O União São João encara o amistoso de forma bem diferente. Para um clube que passa anos afastado do profissionalismo e tenta se reorganizar nas divisões do futebol paulista, enfrentar o Santos no Pacaembu vale como exposição rara. A derrota por 3 a 0, no entanto, expõe a distância técnica e física entre os times e reforça o tamanho do desafio de voltar a ser competitivo no cenário regional.

Público, SantosTV e impacto fora de campo

As arquibancadas ajudam a contar outra parte da história. A expectativa estimada pela imprensa esportiva se concretiza: “A expectativa de público para a partida contra o União São João gira em torno de 12 mil torcedores”, projeta o Lance!. A resposta positiva anima a diretoria, que enxerga no Pacaembu uma alternativa para ampliar a base de torcedores na capital e diversificar receitas de bilheteria.

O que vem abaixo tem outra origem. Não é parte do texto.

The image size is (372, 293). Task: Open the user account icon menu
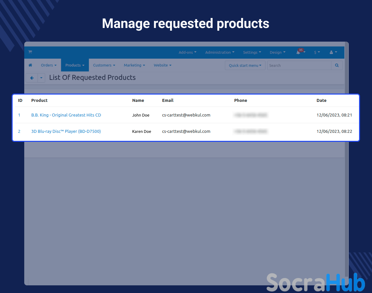(x=333, y=52)
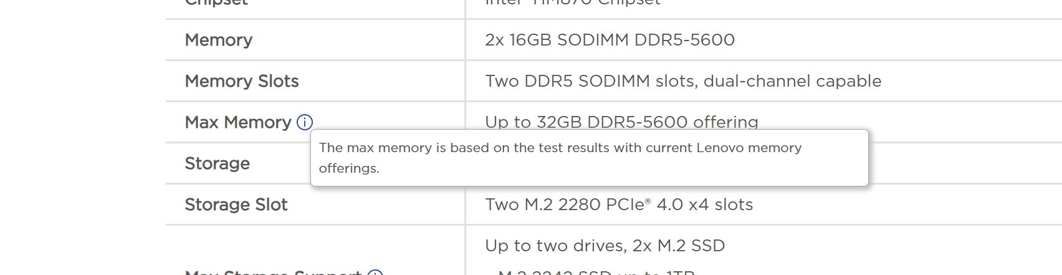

Fora do estádio, o Santos aposta pesado em sua plataforma própria. “O canal SantosTV, que conta com mais de 1 milhão de inscritos, será o único responsável por transmitir o jogo com imagens ao vivo”, anuncia o clube em comunicado oficial. A exclusividade no YouTube reforça a estratégia de fortalecer canais diretos com o torcedor, sem intermediários tradicionais, e potencializa ganhos futuros com publicidade, assinaturas e formatos digitais ainda em desenvolvimento.

A opção dialoga com um movimento mais amplo no futebol brasileiro, em que clubes testam modelos de transmissão própria em amistosos, pré-temporadas e torneios paralelos. O desempenho de audiência deste sábado, somado à presença física de 12 mil pessoas no estádio, oferece um termômetro concreto para decisões futuras. A depender dos números, novas partidas no Pacaembu e novos amistosos televisionados só pelo SantosTV tendem a se tornar mais frequentes.

O que muda para Santos e União São João

A goleada em si não altera tabelas ou define títulos, mas muda a temperatura interna no Santos. O 3 a 0 sustenta o moral do elenco durante a pausa longa, fortalece a posição de Cuca no comando do vestiário e mantém viva a narrativa da superioridade histórica sobre o União São João. Em um ambiente pressionado por dívidas e restrições, qualquer sinal de estabilidade esportiva pesa.

O resultado também reabre a conversa sobre o uso do Pacaembu no pós-reforma. Com Vila Belmiro passando por manutenção e modernização periódica, a diretoria ganha um argumento concreto para planejar jogos estratégicos na capital, de olho em novas receitas e maior exposição em datas específicas. A lembrança do histórico de títulos no estádio ajuda a sustentar esse projeto.

Para o União São João, o amistoso funciona como espelho incômodo. A equipe mostra disposição, mas esbarra em limitações claras, típicas de um clube que volta à cena estadual depois de um hiato longo. A derrota ilumina carências técnicas e físicas e tende a acelerar a busca por reforços realistas, dentro de um orçamento ainda restrito, para as próximas campanhas no interior paulista.

O cenário para as próximas semanas é de continuidade, não de celebração definitiva. O Santos precisa equilibrar a agenda de novos amistosos, a preparação para o retorno das competições pós-Mundial e a solução da dívida com o Monaco, decisiva para destravar o mercado de transferências. A forma como o clube conciliar campo, finanças e engajamento da torcida — na Vila, no Pacaembu e nas plataformas digitais — vai determinar se a goleada deste sábado será lembrada apenas como um bom jogo de intertemporada ou como o primeiro passo de uma fase mais estável.

Por que o Santos jogou no Pacaembu e não na Vila Belmiro?

O clube usa o amistoso para se reaproximar da torcida da capital, testar o Pacaembu reformado e criar nova frente de receita fora de Santos durante a pausa do calendário.

O resultado contra o União São João conta para algum campeonato?

Não. O duelo é amistoso, serve como preparação para o retorno das competições oficiais após o Mundial de Seleções e para avaliação do elenco pelo técnico Cuca.

O Santos pode contratar reforços após o amistoso?

As contratações dependem da quitação da dívida com o Monaco. Sem resolver essa pendência antes da abertura do mercado, o clube segue limitado a trabalhar com o elenco atual.